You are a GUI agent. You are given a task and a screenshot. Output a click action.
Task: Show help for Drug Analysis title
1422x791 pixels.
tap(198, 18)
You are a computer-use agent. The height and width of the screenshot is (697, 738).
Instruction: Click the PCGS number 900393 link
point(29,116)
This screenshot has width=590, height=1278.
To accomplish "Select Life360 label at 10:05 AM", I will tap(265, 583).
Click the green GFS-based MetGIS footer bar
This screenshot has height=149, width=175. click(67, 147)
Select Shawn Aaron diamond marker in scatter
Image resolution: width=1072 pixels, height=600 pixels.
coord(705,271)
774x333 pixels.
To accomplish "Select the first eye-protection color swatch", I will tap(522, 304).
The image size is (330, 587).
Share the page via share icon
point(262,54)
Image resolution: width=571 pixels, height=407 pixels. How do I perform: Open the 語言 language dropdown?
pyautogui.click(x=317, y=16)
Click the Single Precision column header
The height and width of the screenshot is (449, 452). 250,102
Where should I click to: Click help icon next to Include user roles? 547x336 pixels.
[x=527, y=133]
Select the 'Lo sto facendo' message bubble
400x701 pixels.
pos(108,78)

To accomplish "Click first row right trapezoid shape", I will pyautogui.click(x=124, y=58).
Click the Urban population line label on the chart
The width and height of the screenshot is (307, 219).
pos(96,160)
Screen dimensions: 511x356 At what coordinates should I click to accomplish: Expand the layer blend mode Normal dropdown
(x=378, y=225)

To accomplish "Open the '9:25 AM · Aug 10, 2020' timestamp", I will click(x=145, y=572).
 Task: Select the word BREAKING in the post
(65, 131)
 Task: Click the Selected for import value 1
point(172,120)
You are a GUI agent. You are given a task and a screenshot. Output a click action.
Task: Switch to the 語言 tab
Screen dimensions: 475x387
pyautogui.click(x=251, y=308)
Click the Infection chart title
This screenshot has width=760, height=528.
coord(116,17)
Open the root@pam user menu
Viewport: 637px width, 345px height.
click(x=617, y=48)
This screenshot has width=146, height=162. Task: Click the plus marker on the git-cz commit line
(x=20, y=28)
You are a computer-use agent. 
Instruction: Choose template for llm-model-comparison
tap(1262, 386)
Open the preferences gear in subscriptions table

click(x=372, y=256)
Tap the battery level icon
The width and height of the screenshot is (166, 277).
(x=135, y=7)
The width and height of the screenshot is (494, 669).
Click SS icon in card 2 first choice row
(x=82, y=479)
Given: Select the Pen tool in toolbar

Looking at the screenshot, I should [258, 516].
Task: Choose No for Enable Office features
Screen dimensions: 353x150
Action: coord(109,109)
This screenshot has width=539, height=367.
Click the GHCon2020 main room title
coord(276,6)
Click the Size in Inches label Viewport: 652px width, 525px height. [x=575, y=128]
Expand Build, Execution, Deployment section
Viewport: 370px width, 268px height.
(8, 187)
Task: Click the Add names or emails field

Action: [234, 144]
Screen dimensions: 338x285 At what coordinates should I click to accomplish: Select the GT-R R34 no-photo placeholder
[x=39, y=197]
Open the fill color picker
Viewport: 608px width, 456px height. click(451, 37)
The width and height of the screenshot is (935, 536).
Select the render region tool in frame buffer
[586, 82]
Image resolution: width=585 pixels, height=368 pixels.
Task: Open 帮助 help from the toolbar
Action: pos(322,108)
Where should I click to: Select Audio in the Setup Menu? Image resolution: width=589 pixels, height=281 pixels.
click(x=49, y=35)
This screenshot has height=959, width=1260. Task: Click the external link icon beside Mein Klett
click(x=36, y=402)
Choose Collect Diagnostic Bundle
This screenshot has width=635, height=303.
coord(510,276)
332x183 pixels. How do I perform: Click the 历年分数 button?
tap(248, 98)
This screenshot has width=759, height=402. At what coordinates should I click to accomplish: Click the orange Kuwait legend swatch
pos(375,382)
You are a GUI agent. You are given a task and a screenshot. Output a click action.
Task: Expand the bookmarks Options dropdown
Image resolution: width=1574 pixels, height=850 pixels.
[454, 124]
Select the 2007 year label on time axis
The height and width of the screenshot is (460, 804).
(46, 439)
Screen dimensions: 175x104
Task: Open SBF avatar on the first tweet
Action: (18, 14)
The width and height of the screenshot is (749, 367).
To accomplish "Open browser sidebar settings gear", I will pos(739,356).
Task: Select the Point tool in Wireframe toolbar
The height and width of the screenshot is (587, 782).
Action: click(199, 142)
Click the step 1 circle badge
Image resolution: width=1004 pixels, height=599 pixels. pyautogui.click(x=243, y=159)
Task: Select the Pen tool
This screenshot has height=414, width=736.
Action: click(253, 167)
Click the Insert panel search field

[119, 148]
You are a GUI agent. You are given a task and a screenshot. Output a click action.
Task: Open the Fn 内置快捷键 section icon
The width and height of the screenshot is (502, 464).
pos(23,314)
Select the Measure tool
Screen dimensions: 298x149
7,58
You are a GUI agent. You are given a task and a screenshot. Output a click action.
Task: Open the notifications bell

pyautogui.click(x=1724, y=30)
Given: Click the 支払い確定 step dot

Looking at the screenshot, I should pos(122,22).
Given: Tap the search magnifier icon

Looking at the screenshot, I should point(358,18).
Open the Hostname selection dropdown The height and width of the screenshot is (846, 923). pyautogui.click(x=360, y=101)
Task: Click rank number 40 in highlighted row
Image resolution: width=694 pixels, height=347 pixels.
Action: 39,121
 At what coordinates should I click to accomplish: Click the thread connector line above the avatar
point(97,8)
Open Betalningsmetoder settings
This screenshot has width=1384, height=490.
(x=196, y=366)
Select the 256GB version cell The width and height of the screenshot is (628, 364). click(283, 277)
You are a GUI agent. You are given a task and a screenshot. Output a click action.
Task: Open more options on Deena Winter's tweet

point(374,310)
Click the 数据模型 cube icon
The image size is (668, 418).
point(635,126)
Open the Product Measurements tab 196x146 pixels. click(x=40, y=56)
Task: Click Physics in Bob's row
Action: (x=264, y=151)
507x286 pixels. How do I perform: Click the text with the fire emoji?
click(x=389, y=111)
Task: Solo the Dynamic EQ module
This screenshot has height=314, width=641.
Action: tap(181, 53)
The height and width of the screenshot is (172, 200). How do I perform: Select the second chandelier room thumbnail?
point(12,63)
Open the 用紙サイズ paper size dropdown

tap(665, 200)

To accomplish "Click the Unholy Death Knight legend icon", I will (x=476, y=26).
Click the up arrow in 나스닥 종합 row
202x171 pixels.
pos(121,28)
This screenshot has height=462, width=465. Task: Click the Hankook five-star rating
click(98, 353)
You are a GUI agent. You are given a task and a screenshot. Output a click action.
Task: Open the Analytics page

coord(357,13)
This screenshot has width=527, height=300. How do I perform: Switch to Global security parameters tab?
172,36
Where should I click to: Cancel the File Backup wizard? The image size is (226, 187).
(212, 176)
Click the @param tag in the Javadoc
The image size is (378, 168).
--*--
(ASSIGNMENT):
The records above should be given again in full, exactly as written.

(PROBLEM SOLUTION):
You are a GUI agent. You are given a task and a screenshot. Output a click action.
Task: Show help for Drug Analysis title
1422x791 pixels.
tap(198, 18)
You are a computer-use agent. The height and width of the screenshot is (697, 738).
Instruction: Click the PCGS number 900393 link
point(29,116)
This screenshot has width=590, height=1278.
To accomplish "Select Life360 label at 10:05 AM", I will tap(265, 583).
Click the green GFS-based MetGIS footer bar
This screenshot has height=149, width=175. click(67, 147)
Select Shawn Aaron diamond marker in scatter
Image resolution: width=1072 pixels, height=600 pixels.
coord(705,271)
774x333 pixels.
To accomplish "Select the first eye-protection color swatch", I will tap(522, 304).
The image size is (330, 587).
Share the page via share icon
point(262,54)
Image resolution: width=571 pixels, height=407 pixels. How do I perform: Open the 語言 language dropdown?
pyautogui.click(x=317, y=16)
Click the Single Precision column header
The height and width of the screenshot is (449, 452). 250,102
Where should I click to: Click help icon next to Include user roles? 547x336 pixels.
[x=527, y=133]
Select the 'Lo sto facendo' message bubble
400x701 pixels.
pos(108,78)

To accomplish "Click first row right trapezoid shape", I will pyautogui.click(x=124, y=58).
Click the Urban population line label on the chart
The width and height of the screenshot is (307, 219).
pos(96,160)
Screen dimensions: 511x356 At what coordinates should I click to accomplish: Expand the layer blend mode Normal dropdown
(x=378, y=225)

To accomplish "Open the '9:25 AM · Aug 10, 2020' timestamp", I will click(x=145, y=572).
 Task: Select the word BREAKING in the post
(65, 131)
 Task: Click the Selected for import value 1
point(172,120)
You are a GUI agent. You are given a task and a screenshot. Output a click action.
Task: Switch to the 語言 tab
Screen dimensions: 475x387
pyautogui.click(x=251, y=308)
Click the Infection chart title
This screenshot has width=760, height=528.
coord(116,17)
Open the root@pam user menu
Viewport: 637px width, 345px height.
click(x=617, y=48)
This screenshot has width=146, height=162. Task: Click the plus marker on the git-cz commit line
(x=20, y=28)
You are a computer-use agent. 
Instruction: Choose template for llm-model-comparison
tap(1262, 386)
Open the preferences gear in subscriptions table

click(x=372, y=256)
Tap the battery level icon
The width and height of the screenshot is (166, 277).
(x=135, y=7)
The width and height of the screenshot is (494, 669).
Click SS icon in card 2 first choice row
(x=82, y=479)
Given: Select the Pen tool in toolbar

Looking at the screenshot, I should [258, 516].
Task: Choose No for Enable Office features
Screen dimensions: 353x150
Action: coord(109,109)
This screenshot has width=539, height=367.
Click the GHCon2020 main room title
coord(276,6)
Click the Size in Inches label Viewport: 652px width, 525px height. [x=575, y=128]
Expand Build, Execution, Deployment section
Viewport: 370px width, 268px height.
(8, 187)
Task: Click the Add names or emails field

Action: [234, 144]
Screen dimensions: 338x285 At what coordinates should I click to accomplish: Select the GT-R R34 no-photo placeholder
[x=39, y=197]
Open the fill color picker
Viewport: 608px width, 456px height. click(451, 37)
The width and height of the screenshot is (935, 536).
Select the render region tool in frame buffer
[586, 82]
Image resolution: width=585 pixels, height=368 pixels.
Task: Open 帮助 help from the toolbar
Action: pos(322,108)
Where should I click to: Select Audio in the Setup Menu? Image resolution: width=589 pixels, height=281 pixels.
click(x=49, y=35)
This screenshot has height=959, width=1260. Task: Click the external link icon beside Mein Klett
click(x=36, y=402)
Choose Collect Diagnostic Bundle
This screenshot has width=635, height=303.
coord(510,276)
332x183 pixels. How do I perform: Click the 历年分数 button?
tap(248, 98)
This screenshot has width=759, height=402. At what coordinates should I click to accomplish: Click the orange Kuwait legend swatch
pos(375,382)
You are a GUI agent. You are given a task and a screenshot. Output a click action.
Task: Expand the bookmarks Options dropdown
Image resolution: width=1574 pixels, height=850 pixels.
[454, 124]
Select the 2007 year label on time axis
The height and width of the screenshot is (460, 804).
(46, 439)
Screen dimensions: 175x104
Task: Open SBF avatar on the first tweet
Action: (18, 14)
The width and height of the screenshot is (749, 367).
To accomplish "Open browser sidebar settings gear", I will pos(739,356).
Task: Select the Point tool in Wireframe toolbar
The height and width of the screenshot is (587, 782).
Action: click(199, 142)
Click the step 1 circle badge
Image resolution: width=1004 pixels, height=599 pixels. pyautogui.click(x=243, y=159)
Task: Select the Pen tool
This screenshot has height=414, width=736.
Action: click(253, 167)
Click the Insert panel search field

[119, 148]
You are a GUI agent. You are given a task and a screenshot. Output a click action.
Task: Open the Fn 内置快捷键 section icon
The width and height of the screenshot is (502, 464).
pos(23,314)
Select the Measure tool
Screen dimensions: 298x149
7,58
You are a GUI agent. You are given a task and a screenshot. Output a click action.
Task: Open the notifications bell

pyautogui.click(x=1724, y=30)
Given: Click the 支払い確定 step dot

Looking at the screenshot, I should pos(122,22).
Given: Tap the search magnifier icon

Looking at the screenshot, I should point(358,18).
Open the Hostname selection dropdown The height and width of the screenshot is (846, 923). pyautogui.click(x=360, y=101)
Task: Click rank number 40 in highlighted row
Image resolution: width=694 pixels, height=347 pixels.
Action: 39,121
 At what coordinates should I click to accomplish: Click the thread connector line above the avatar
point(97,8)
Open Betalningsmetoder settings
This screenshot has width=1384, height=490.
(x=196, y=366)
Select the 256GB version cell The width and height of the screenshot is (628, 364). click(283, 277)
You are a GUI agent. You are given a task and a screenshot. Output a click action.
Task: Open more options on Deena Winter's tweet

point(374,310)
Click the 数据模型 cube icon
The image size is (668, 418).
point(635,126)
Open the Product Measurements tab 196x146 pixels. click(x=40, y=56)
Task: Click Physics in Bob's row
Action: (x=264, y=151)
507x286 pixels. How do I perform: Click the text with the fire emoji?
click(x=389, y=111)
Task: Solo the Dynamic EQ module
This screenshot has height=314, width=641.
Action: tap(181, 53)
The height and width of the screenshot is (172, 200). How do I perform: Select the second chandelier room thumbnail?
point(12,63)
Open the 用紙サイズ paper size dropdown

tap(665, 200)

To accomplish "Click the Unholy Death Knight legend icon", I will (x=476, y=26).
Click the up arrow in 나스닥 종합 row
202x171 pixels.
pos(121,28)
This screenshot has height=462, width=465. Task: Click the Hankook five-star rating
click(98, 353)
You are a GUI agent. You are given a task and a screenshot. Output a click action.
Task: Open the Analytics page

coord(357,13)
This screenshot has width=527, height=300. How do I perform: Switch to Global security parameters tab?
172,36
Where should I click to: Cancel the File Backup wizard? The image size is (226, 187).
(212, 176)
Click the @param tag in the Javadoc
The image size is (378, 168).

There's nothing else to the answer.